• [WORK ORDER]:
Scan the listing below for the word "This" and copy every line that has it.
=== Section Start ===
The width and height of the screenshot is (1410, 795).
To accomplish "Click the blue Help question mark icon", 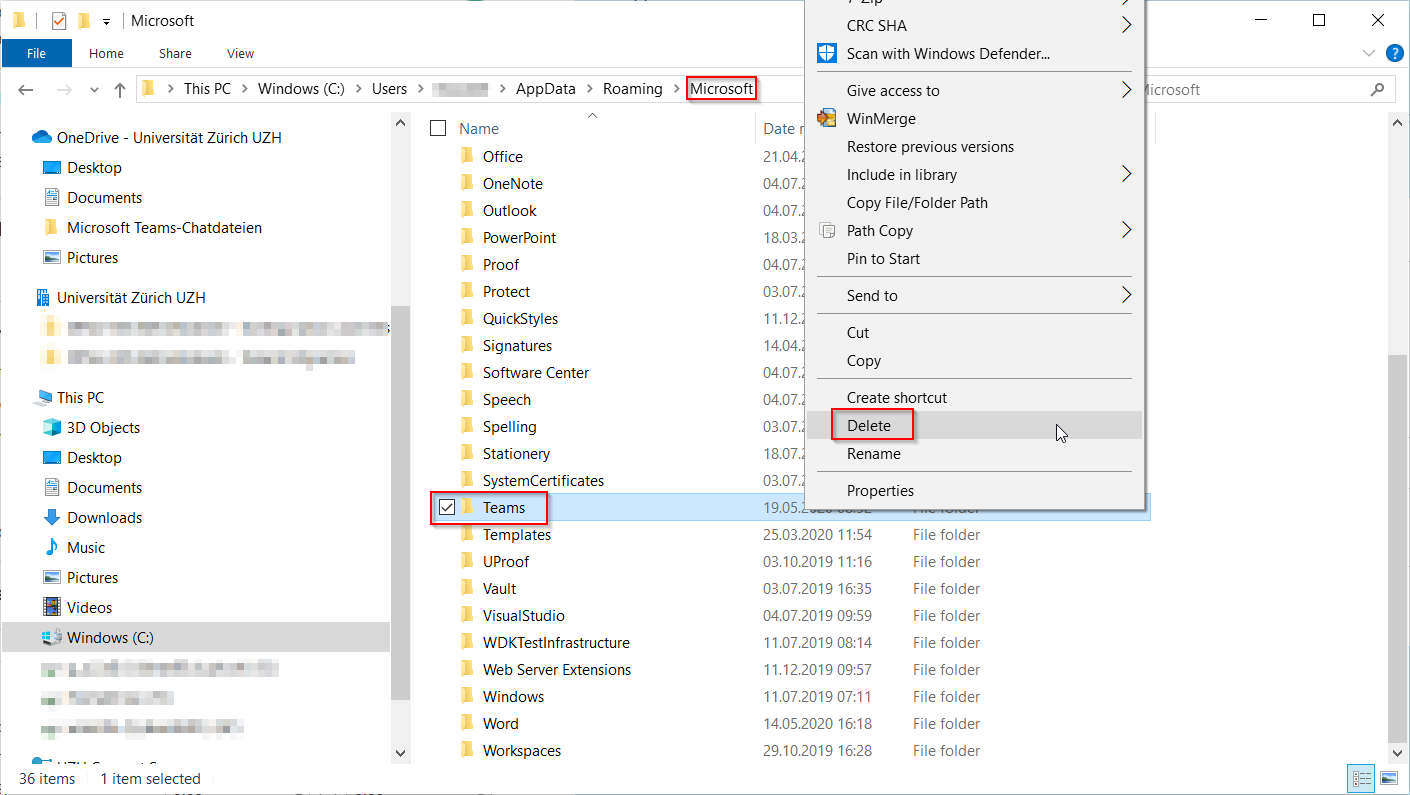I will point(1394,52).
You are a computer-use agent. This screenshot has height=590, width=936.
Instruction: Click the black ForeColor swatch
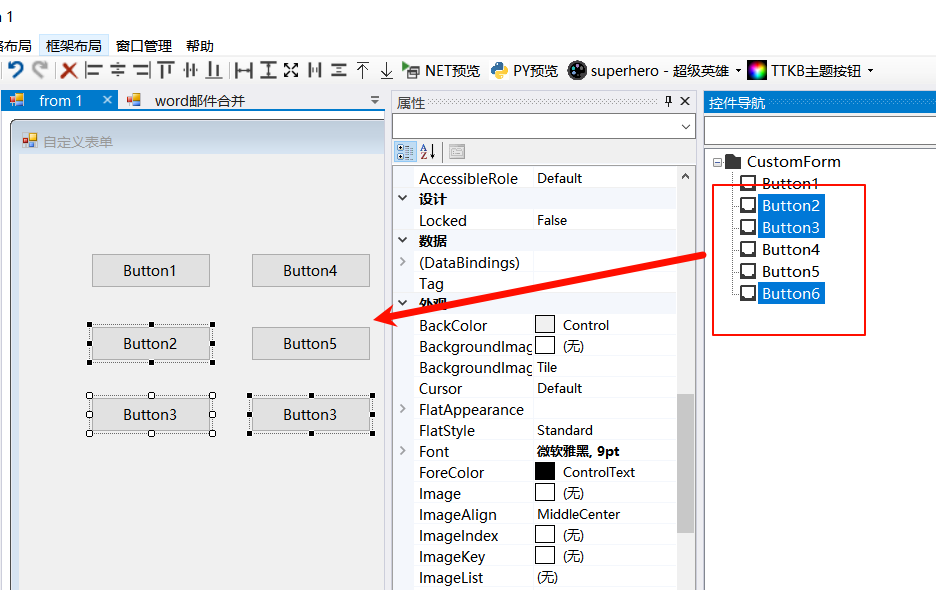pos(545,472)
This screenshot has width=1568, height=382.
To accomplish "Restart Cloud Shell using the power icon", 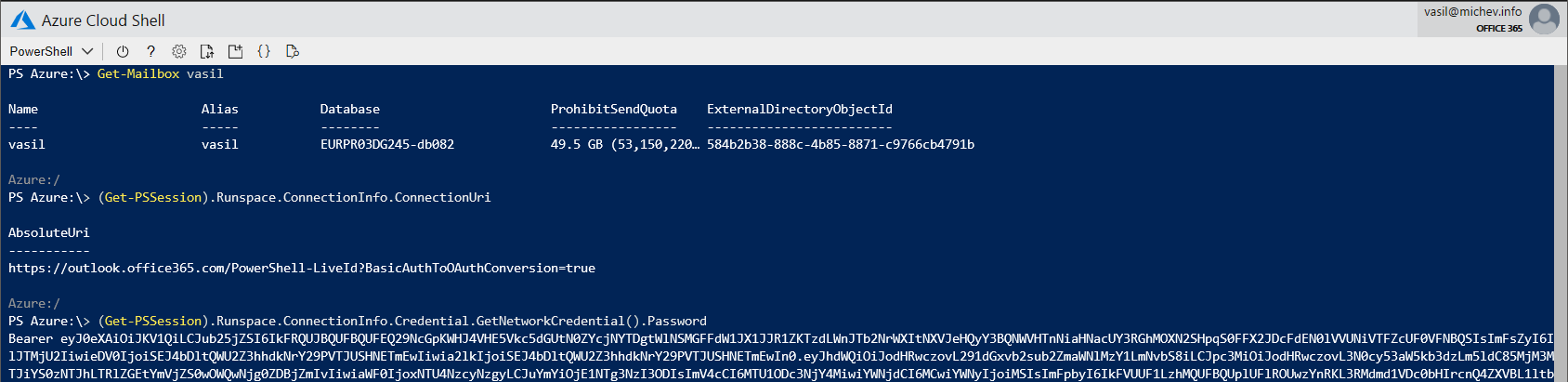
=== Section End ===
• [ANSWER TO THE PROBLEM]:
You are a computer-use agent. This screenshot has height=590, width=936.
This screenshot has width=1568, height=382.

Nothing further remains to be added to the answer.